If you are a business owner, eschewing customer insights in your current marketing strategy is a massive missed opportunity to both understand and reach your ideal audience; it is a critical component to any modern marketing strategy. Although it may sound complicated and time-consuming, it does not have to be. In truth, developing and deploying customer insights is rather straight forward. With that in mind, below, we will discuss the various reasons why and how you should use customer insights. 

Why You Should be Using Customer Insights 

Studies show that modern customers care increasingly more about a personalized marketing experience. In fact, 6 out of 10 Americans state that they are willing to give up more data for a personalized marketing experience. Your average customer cares so much about this that they are more than happy to switch brands to a company that makes a more concerted effort to reach them. A 2016 Salesforce marketing research survey of more than 7,000 consumers and businesses buyers confirms this. The analysis states: 

Customers know that companies need more of their data in order to deliver personalized experiences — and a majority are now on board with that. Fifty-seven percent of consumers say they’re willing to share personal data in exchange for personalized offers or discounts. Additionally, consumers will share personal data in exchange for product recommendations that meet their needs (52%) and personalized shopping experiences (53%). Customers also increasingly expect companies to anticipate the products they need next. Nearly two-thirds (62%) of consumers say it’s acceptable for companies to send personalized offers/discounts based on the items they’ve already purchased.
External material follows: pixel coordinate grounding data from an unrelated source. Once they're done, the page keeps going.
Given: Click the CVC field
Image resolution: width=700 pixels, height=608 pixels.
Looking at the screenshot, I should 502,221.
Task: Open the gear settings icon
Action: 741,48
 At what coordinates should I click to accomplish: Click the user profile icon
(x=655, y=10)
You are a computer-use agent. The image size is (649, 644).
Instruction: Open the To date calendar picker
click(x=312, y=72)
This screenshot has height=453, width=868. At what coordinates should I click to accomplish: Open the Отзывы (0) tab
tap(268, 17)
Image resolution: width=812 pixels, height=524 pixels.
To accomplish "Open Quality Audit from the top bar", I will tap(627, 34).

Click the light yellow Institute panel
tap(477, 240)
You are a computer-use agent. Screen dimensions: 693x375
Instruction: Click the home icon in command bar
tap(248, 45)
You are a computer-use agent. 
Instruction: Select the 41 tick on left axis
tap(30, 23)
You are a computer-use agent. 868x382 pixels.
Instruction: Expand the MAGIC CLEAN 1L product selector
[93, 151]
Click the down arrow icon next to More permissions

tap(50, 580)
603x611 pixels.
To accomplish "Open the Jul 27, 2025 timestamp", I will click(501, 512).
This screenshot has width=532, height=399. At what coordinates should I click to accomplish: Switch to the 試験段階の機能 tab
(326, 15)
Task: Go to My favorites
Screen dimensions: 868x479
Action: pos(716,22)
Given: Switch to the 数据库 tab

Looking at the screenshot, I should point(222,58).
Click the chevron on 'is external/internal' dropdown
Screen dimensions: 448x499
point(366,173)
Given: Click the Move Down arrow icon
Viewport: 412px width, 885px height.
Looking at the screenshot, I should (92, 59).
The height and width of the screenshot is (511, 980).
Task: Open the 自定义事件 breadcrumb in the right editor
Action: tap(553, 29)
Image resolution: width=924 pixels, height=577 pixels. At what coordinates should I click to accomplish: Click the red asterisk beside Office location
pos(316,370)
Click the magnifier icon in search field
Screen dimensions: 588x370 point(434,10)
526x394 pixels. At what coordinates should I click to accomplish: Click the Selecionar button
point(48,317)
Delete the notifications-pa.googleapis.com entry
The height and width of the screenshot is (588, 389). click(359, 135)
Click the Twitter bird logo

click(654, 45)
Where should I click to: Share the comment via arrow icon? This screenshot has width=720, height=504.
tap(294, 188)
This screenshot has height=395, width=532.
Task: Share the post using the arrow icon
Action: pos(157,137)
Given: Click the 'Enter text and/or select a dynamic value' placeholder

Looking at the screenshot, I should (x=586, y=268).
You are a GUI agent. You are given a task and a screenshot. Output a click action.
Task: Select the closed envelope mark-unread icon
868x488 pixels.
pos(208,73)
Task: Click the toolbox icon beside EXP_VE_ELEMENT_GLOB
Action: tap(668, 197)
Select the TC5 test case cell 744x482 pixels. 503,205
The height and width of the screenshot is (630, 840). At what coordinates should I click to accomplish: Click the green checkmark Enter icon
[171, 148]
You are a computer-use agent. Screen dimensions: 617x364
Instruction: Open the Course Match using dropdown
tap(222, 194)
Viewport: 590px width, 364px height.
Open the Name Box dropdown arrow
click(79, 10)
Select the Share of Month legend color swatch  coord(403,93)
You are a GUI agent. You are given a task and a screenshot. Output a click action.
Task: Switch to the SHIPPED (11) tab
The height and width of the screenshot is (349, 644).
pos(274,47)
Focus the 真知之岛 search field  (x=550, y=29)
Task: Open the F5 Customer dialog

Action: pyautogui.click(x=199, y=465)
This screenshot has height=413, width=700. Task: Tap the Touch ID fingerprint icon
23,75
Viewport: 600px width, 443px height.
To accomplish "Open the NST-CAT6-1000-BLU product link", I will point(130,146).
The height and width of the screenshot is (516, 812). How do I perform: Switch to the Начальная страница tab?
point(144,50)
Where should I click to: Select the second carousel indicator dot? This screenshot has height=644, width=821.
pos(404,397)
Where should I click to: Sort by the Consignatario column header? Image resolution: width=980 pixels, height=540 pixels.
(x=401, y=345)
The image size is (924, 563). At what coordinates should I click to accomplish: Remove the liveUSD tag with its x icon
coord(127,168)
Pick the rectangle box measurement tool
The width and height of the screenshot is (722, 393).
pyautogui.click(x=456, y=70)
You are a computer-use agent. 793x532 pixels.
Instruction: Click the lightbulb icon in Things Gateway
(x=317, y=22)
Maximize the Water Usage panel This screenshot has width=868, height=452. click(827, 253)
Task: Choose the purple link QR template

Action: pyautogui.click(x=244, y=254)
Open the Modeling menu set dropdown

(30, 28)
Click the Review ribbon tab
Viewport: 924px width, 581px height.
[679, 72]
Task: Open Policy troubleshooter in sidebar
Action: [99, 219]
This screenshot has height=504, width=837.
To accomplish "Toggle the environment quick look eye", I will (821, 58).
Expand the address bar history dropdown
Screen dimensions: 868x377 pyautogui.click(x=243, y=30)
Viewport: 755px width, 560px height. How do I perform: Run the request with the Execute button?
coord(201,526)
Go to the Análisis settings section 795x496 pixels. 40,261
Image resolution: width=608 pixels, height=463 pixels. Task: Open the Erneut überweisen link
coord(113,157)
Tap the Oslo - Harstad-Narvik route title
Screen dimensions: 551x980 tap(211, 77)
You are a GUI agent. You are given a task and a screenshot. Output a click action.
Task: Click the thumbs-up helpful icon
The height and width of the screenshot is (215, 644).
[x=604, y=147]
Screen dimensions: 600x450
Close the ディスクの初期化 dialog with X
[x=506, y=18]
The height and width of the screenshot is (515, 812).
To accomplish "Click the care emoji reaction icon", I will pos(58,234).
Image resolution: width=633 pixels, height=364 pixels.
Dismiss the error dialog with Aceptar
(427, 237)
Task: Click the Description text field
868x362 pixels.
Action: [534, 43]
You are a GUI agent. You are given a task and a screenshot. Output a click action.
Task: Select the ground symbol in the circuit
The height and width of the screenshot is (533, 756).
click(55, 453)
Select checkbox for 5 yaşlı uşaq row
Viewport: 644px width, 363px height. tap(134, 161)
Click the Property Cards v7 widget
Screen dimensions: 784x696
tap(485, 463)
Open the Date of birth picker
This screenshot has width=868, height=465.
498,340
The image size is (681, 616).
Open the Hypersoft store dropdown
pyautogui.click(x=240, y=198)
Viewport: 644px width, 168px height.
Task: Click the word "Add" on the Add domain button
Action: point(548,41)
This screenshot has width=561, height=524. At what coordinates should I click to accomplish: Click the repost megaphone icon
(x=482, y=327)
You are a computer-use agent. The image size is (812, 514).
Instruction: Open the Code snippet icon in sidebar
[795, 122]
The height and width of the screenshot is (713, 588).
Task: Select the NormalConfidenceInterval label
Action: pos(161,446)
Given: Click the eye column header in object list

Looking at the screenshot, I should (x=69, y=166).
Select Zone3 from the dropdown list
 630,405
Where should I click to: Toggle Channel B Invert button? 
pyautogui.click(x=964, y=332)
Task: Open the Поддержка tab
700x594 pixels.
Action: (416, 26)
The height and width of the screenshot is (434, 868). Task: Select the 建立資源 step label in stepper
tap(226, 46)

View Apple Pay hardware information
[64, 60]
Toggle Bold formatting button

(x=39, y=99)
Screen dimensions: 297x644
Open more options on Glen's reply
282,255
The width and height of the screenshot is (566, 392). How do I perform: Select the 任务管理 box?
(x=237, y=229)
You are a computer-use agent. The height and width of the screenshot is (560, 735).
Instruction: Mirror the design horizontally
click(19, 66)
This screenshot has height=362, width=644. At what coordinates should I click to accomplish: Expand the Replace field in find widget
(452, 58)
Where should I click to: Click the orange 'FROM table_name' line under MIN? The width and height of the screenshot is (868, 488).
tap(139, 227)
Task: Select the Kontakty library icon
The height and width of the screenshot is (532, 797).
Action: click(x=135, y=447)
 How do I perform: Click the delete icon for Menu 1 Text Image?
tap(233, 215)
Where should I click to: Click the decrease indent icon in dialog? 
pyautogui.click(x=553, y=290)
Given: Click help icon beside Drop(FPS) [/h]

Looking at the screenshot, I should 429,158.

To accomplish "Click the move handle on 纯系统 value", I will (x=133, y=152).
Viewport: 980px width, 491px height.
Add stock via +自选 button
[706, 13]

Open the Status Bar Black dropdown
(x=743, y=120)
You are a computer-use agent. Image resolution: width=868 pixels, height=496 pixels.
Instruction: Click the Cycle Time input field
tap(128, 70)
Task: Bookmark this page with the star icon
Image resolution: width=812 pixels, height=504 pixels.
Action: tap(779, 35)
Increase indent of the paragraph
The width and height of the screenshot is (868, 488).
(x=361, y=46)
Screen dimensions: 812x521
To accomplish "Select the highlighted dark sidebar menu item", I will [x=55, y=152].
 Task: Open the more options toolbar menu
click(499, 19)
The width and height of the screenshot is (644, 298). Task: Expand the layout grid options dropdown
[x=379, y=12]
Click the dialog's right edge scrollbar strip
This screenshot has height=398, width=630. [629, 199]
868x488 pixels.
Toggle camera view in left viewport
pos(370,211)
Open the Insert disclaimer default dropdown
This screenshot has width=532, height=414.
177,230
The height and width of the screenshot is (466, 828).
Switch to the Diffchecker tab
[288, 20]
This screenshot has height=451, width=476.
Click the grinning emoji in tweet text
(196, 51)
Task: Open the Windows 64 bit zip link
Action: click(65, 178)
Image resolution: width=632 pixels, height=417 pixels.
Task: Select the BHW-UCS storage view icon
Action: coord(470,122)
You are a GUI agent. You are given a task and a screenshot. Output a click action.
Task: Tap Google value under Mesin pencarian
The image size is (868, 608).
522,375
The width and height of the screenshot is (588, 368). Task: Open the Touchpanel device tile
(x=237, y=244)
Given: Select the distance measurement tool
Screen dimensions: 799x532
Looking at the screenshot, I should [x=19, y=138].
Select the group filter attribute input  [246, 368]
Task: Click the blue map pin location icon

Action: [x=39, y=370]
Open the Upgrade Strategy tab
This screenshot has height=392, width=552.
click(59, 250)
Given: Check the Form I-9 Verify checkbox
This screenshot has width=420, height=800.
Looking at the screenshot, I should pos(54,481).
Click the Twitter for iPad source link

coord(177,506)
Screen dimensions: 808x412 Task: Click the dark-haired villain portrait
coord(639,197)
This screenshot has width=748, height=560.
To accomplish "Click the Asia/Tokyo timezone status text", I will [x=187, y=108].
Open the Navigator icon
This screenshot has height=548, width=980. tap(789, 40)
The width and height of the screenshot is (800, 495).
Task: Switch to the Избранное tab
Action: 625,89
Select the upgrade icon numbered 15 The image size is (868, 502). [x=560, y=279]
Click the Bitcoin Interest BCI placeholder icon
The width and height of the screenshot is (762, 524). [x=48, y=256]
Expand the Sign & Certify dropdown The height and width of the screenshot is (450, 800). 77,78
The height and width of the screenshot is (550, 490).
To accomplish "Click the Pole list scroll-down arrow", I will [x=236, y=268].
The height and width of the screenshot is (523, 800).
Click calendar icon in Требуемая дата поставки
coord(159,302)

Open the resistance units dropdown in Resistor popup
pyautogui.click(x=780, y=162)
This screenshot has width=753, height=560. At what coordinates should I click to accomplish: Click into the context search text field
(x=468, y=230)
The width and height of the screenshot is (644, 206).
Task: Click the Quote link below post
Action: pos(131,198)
Deploying a marketing and communications plan without having a comprehensive understanding of your audience is like trying to climb a mountain blindfolded and not even knowing where the mountain is in the first place. However, when properly utilized, customer insights help guide and direct you down the most ideal path. A 2016 eMarketer survey discovered that “60% of B2B marketers attributed at least 11-50% of sales increases to marketing analytics.”

Examples of tangible benefits of customer insights include: 

  • A better understanding of your audience – Customer insights grant you a unique vantage point that provides an intimate and detailed profile of your customer base. Businesses that are armed with such analytics can strategize methods in order to not only improve current customer satisfaction and retention but also target their ideal consumer in order to continue growing. A deeper and more rigorous understanding of your customers can help you take complacent customers and transform them into enthusiastic brand ambassadors.
  • Improving a current product or focusing product development – Insights can be utilized in the conception, design, and manufacture of your existing products or new products. The goal of any company is to identify a general consumer need or desire and create a product or service in response. By keeping customer’s tastes, needs, and desires in mind from the drawing board, you can create something that is not just suited for your customer, but perfect for them. 
  • Targeting your messaging – Similar to product development, enhanced intelligence on your customer’s wants and needs allows you to tailor your message and effectively target them. This is typically done through qualitative and quantitative research.
    • Qualitative Measures – Customer reviews and market research.
    • Quantitative measures – Google analytics, Facebook audience insights. 

Performing qualitative and quantitative research on your audience helps you craft a stronger, more compelling message.

  • Making predictions – One of the more valuable benefits of customer insights is the ability to predict how consumers will likely behave in the future. This can refer to either short-term behavior such as how they act in specific months or holidays or can be used for the long-term to grasp how they will act over their lifetime. Having a solid idea of what to expect allows you to adapt and prepare, especially when it comes to inventory and the supply chain.

Developing Personas and Messaging

Every time a business interacts with a lead, prospect, or website visitor, their goal is to have a message that resonates with the customer. At the very least, your goal is to have a message that piques their interest enough that they continue to browse your website. Although, ideally, you hope that your message is so powerful that it converts them from visitor to customer. 

In order to ensure that you are acting optimally, you want to ask yourself the following:

  1. Is my current messaging appealing to and bringing in the prime prospects?
  2. Is my current messaging tailored to these prospects? In other words, am I addressing their values, wants, and needs on a 1 to 1 level? 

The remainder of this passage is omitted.